Anne Fontaine est une régulière de la comédie, avec un ton propre et de belles réussites publiques et critiques : "Mon pire cauchemar", "La Fille de Monaco", "Nouvelle chance" ; ou des drames avec "Perfect Mother", "Coco avant Chanel", "Entre ses mains"… Elle adapte ici un roman graphique de Posy Simmons, déduit de "Madame Bovary", réinventé sur un ton de comédie avec Fabrice Luchini.
Article rédigé par Jacky Bornet
France Télévisions - Rédaction Culture
Publié Mis à jour
Temps de lecture : 3min
Fabrice Luchini et Gemma Arlerton dans "Gemma Bovery" d'Anne Fontaine
 (Jérôme Prébois / Albertine Productions - Ciné-@ - Gaumont - Cinéfrance 1888 - France 2 Cinéma)
La note Culturebox
3 / 5                  ★★★☆☆

D'Anne Fontaine (France), avec : Gemma Arterton, Fabrice Luchini, Jason Flemyng, Isabelle Candelier, Niels Schneider, Edith Scob - 1h39 - Sortie : 10 septembre 2014

Synopsis : Martin est un ex-bobo parisien reconverti plus ou moins volontairement en boulanger d'un village normand. De ses ambitions de jeunesse, il lui reste une forte capacité d'imagination, et une passion toujours vive pour la grande littérature, celle de Gustave Flaubert en particulier. On devine son émoi lorsqu'un couple d'Anglais, aux noms étrangement familiers, vient s'installer dans une fermette du voisinage. Non seulement les nouveaux venus s'appellent Gemma et Charles Bovery, mais encore leurs comportements semblent être inspirés par les héros de Flaubert. Pour le créateur qui sommeille en Martin, l'occasion est trop belle de pétrir - outre sa farine quotidienne - le destin de personnages en chair et en os. Mais la jolie Gemma Bovery, elle, n'a pas lu ses classiques, et entend bien vivre sa propre vie...

Flaubert c’est Luchini !
"Gemma Bovery" n’est pas une nouvelle adaptation du chef-d’œuvre de Flaubert. C’en est une déduction, au détour d’une histoire improbable, où un admirateur du grand écrivain va plus ou moins malgré lui faire revivre chez ses nouveaux voisins britanniques le drame écrit par le grand romancier. Martin Joubert (Fabrice Luchini) est le deus ex machina du récit dans le récit. Fasciné par la belle Gemma (Gemma Arlerton), il est tenté de la séduire, mais il sent bien que cela ne prend pas. Par un concours de circonstances, il va la pousser dans les bras d’un jeune homme (Niels Schneider), la faisant commettre un adultère tout "bovarien".

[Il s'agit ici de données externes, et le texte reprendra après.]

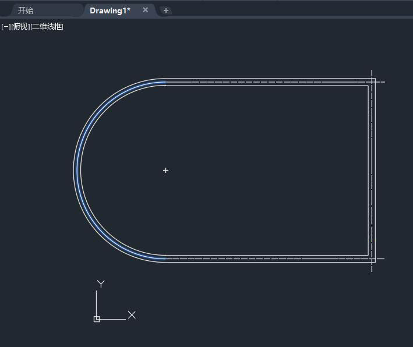Select the outer right vertical solid line
This screenshot has width=413, height=347.
click(375, 171)
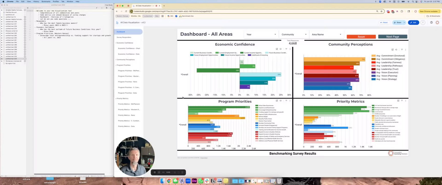This screenshot has height=185, width=442.
Task: Click the orange Reset button
Action: [361, 37]
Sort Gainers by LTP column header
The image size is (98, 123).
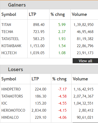pyautogui.click(x=32, y=14)
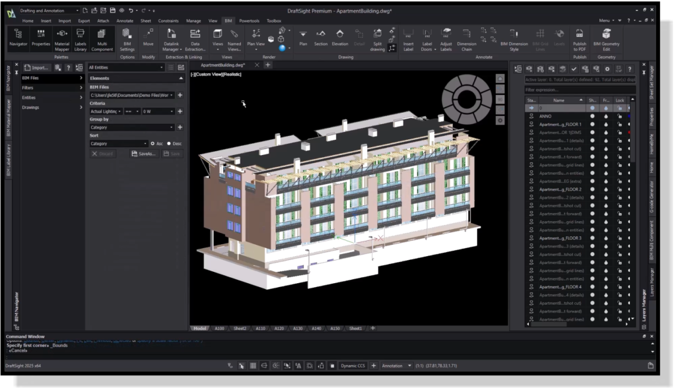Select the Asc sort radio button

[152, 143]
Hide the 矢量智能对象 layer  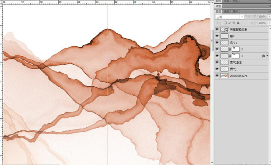(x=217, y=29)
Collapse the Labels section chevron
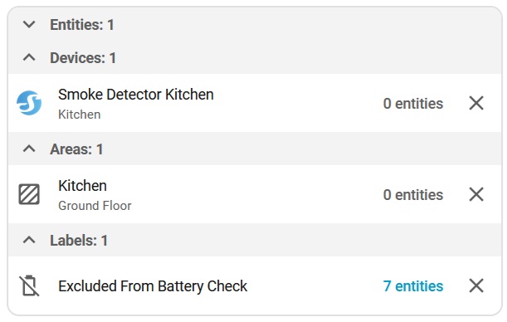Viewport: 507px width, 322px height. [x=29, y=240]
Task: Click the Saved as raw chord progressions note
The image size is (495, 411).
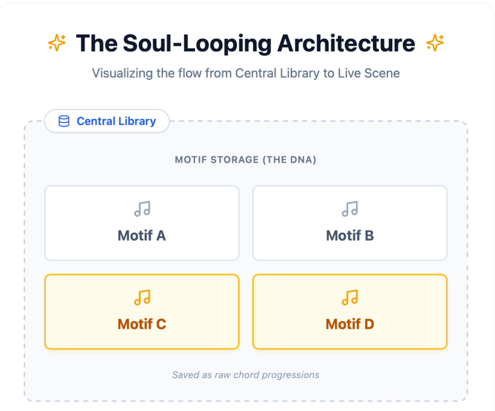Action: [246, 375]
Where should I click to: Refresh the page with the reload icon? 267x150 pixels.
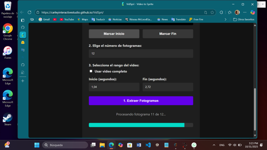click(x=30, y=12)
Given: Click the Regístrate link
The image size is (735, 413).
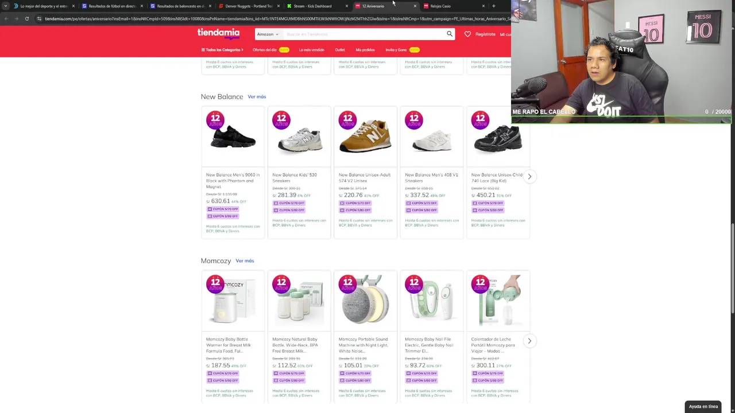Looking at the screenshot, I should click(485, 34).
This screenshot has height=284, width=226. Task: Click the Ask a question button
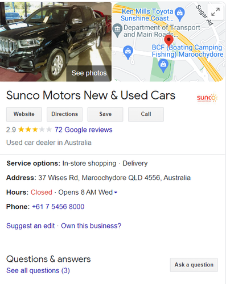tap(194, 265)
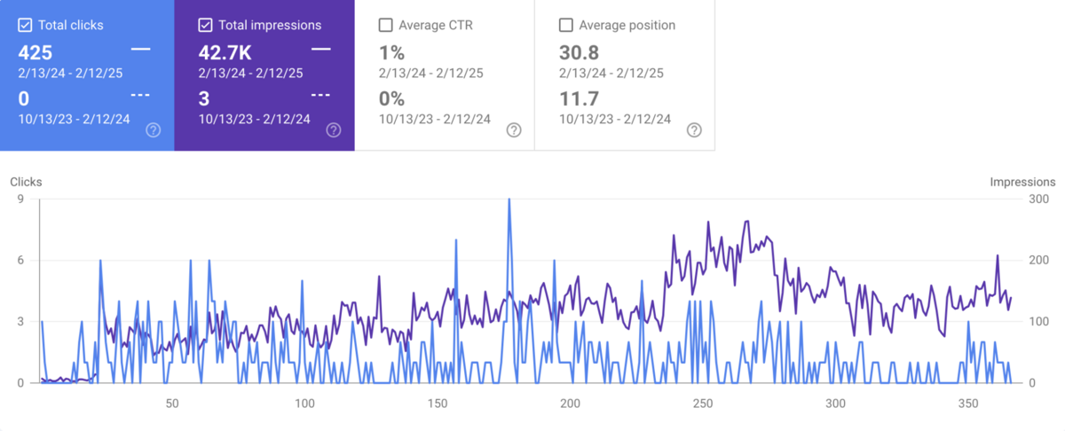Click the Impressions axis label

[x=1022, y=182]
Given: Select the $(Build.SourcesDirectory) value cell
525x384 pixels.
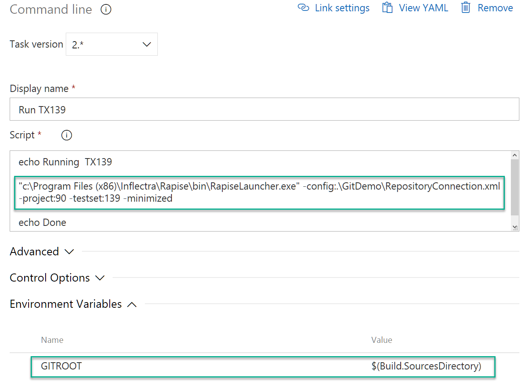Looking at the screenshot, I should coord(427,366).
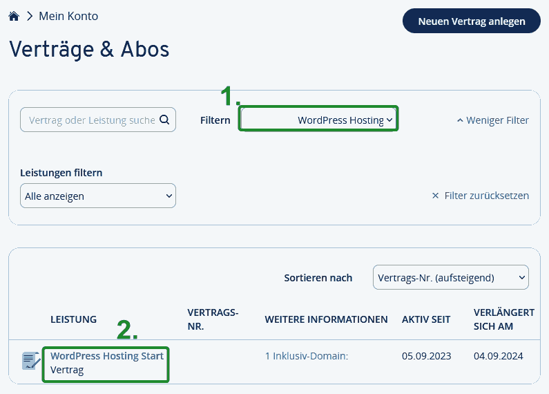The width and height of the screenshot is (549, 394).
Task: Follow the 1 Inklusiv-Domain link
Action: (x=306, y=357)
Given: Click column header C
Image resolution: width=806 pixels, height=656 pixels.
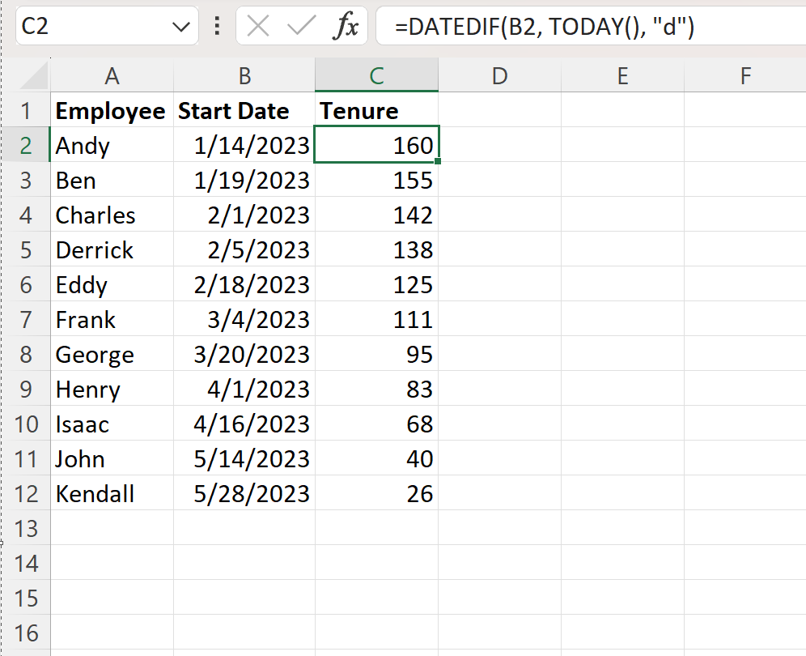Looking at the screenshot, I should click(x=376, y=75).

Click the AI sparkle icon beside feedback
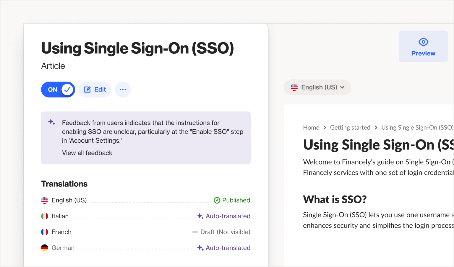pos(51,122)
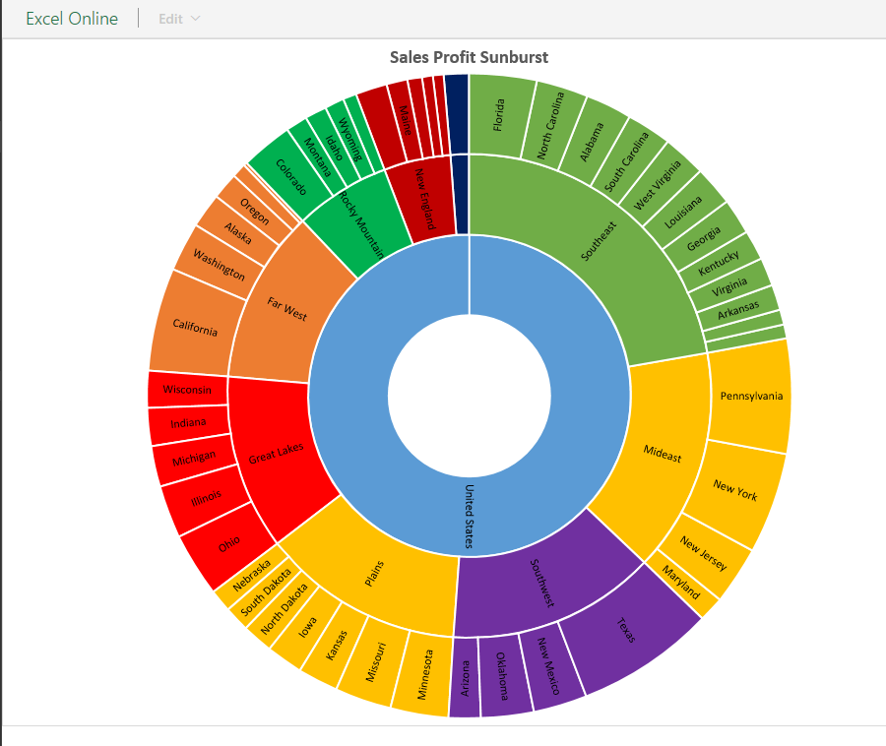This screenshot has height=746, width=886.
Task: Click the Minnesota state segment
Action: 421,674
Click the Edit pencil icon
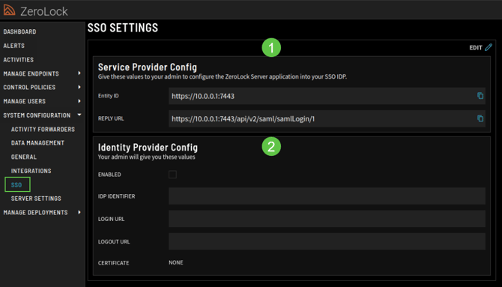The width and height of the screenshot is (502, 287). pos(489,47)
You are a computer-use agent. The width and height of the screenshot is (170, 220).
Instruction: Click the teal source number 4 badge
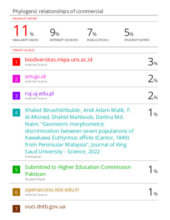click(16, 113)
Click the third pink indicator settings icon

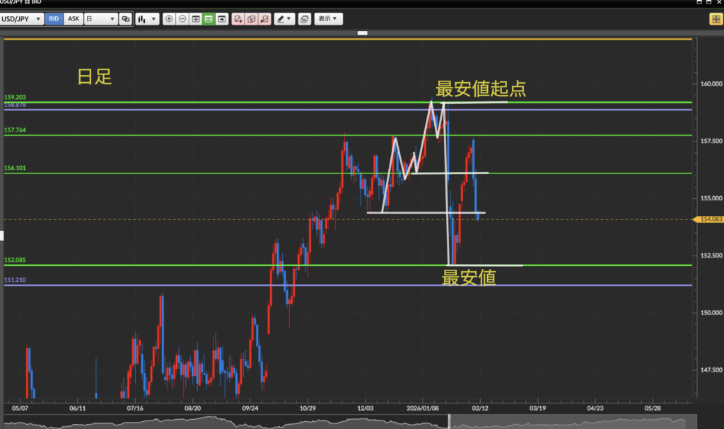(264, 19)
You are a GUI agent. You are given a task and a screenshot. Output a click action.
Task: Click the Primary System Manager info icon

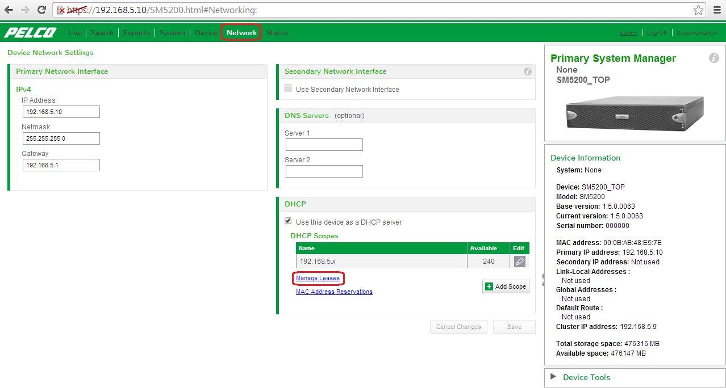714,58
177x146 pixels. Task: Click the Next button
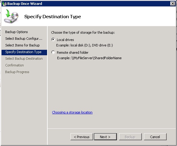[x=105, y=137]

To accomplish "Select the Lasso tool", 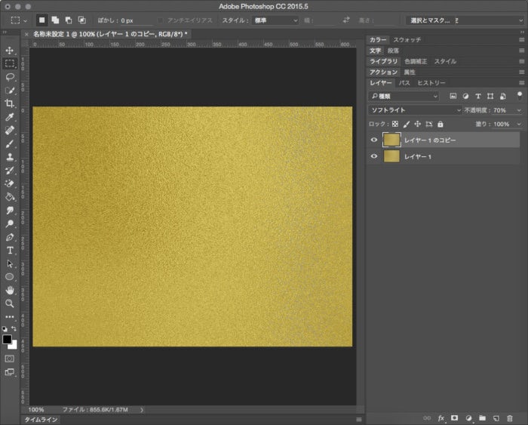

A son grand dam ! Il sera alors directement interventionniste dans la vie de la belle anglaise et de son jeune amant, pour coller totalement à la trame du roman de Flaubert. Martin est passé d’éditeur à… boulanger sans jamais perdre de vue la littérature qu’il admire. Mais n’étant plus impliqué dans le façonnage des œuvres des autres, il va faire entrer chez les autres le littéraire, même si c’est à leur dépens. Martin n’a rien de méchant ou de machiavélique. Il est romanesque.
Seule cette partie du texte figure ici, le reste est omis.